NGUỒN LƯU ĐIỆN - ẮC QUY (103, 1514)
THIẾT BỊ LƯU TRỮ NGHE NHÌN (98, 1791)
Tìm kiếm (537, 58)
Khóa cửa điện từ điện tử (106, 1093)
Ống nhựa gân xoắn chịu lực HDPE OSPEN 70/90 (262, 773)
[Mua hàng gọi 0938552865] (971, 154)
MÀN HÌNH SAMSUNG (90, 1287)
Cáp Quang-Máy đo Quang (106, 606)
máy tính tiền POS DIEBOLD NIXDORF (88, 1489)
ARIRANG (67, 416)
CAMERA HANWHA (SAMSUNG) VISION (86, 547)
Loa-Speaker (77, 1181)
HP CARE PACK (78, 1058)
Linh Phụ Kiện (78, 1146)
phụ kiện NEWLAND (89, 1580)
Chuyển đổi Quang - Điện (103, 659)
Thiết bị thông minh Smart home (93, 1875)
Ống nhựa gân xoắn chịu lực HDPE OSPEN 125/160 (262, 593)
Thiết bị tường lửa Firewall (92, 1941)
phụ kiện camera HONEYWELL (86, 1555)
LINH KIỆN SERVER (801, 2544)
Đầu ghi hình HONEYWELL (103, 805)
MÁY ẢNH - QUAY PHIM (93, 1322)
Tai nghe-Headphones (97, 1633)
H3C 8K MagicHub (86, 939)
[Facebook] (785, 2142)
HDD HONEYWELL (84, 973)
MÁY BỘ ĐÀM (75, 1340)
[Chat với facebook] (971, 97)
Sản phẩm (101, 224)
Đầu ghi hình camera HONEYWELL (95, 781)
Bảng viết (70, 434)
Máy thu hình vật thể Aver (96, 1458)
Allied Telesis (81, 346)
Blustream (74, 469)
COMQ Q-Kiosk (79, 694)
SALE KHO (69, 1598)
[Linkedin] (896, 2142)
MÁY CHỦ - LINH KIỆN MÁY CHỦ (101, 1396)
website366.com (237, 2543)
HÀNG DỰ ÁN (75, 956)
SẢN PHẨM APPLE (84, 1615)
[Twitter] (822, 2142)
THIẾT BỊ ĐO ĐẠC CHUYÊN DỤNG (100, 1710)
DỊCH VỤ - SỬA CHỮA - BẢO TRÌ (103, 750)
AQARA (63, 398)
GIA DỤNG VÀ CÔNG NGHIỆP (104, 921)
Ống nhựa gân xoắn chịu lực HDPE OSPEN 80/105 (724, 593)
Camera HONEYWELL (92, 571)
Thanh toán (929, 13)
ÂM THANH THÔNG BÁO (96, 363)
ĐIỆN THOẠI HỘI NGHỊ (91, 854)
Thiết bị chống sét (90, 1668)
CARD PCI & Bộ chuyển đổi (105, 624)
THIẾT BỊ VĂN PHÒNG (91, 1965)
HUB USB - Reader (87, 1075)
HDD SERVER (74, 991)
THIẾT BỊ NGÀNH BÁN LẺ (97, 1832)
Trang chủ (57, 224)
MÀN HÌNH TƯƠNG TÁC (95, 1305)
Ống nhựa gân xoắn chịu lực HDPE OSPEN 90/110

■ **Problem requirements**:
For the span from the line containing "LINH KIỆN SERVER (801, 2544)" through the last line of the entries above, transcribe each line exactly and leave out everything else.

■ **Finished exercise**:
LINH KIỆN SERVER (801, 2544)
Đầu ghi hình HONEYWELL (103, 805)
MÁY ẢNH - QUAY PHIM (93, 1322)
Tai nghe-Headphones (97, 1633)
H3C 8K MagicHub (86, 939)
[Facebook] (785, 2142)
HDD HONEYWELL (84, 973)
MÁY BỘ ĐÀM (75, 1340)
[Chat với facebook] (971, 97)
Sản phẩm (101, 224)
Đầu ghi hình camera HONEYWELL (95, 781)
Bảng viết (70, 434)
Máy thu hình vật thể Aver (96, 1458)
Allied Telesis (81, 346)
Blustream (74, 469)
COMQ Q-Kiosk (79, 694)
SALE KHO (69, 1598)
[Linkedin] (896, 2142)
MÁY CHỦ - LINH KIỆN MÁY CHỦ (101, 1396)
website366.com (237, 2543)
HÀNG DỰ ÁN (75, 956)
SẢN PHẨM APPLE (84, 1615)
[Twitter] (822, 2142)
THIẾT BỊ ĐO ĐẠC CHUYÊN DỤNG (100, 1710)
DỊCH VỤ - SỬA CHỮA - BẢO TRÌ (103, 750)
AQARA (63, 398)
GIA DỤNG VÀ CÔNG NGHIỆP (104, 921)
Ống nhựa gân xoắn chịu lực HDPE OSPEN 80/105 (724, 593)
Camera HONEYWELL (92, 571)
Thanh toán (929, 13)
ÂM THANH THÔNG BÁO (96, 363)
ĐIỆN THOẠI HỘI NGHỊ (91, 854)
Thiết bị chống sét (90, 1668)
CARD PCI & Bộ chuyển đổi (105, 624)
THIẾT BỊ VĂN PHÒNG (91, 1965)
HUB USB - Reader (87, 1075)
HDD SERVER (74, 991)
THIẾT BỊ NGÀNH BÁN LẺ (97, 1832)
Trang chủ (57, 224)
MÀN HÌNH TƯƠNG TÁC (95, 1305)
Ống nhựa gân xoắn chịu lực HDPE OSPEN 90/110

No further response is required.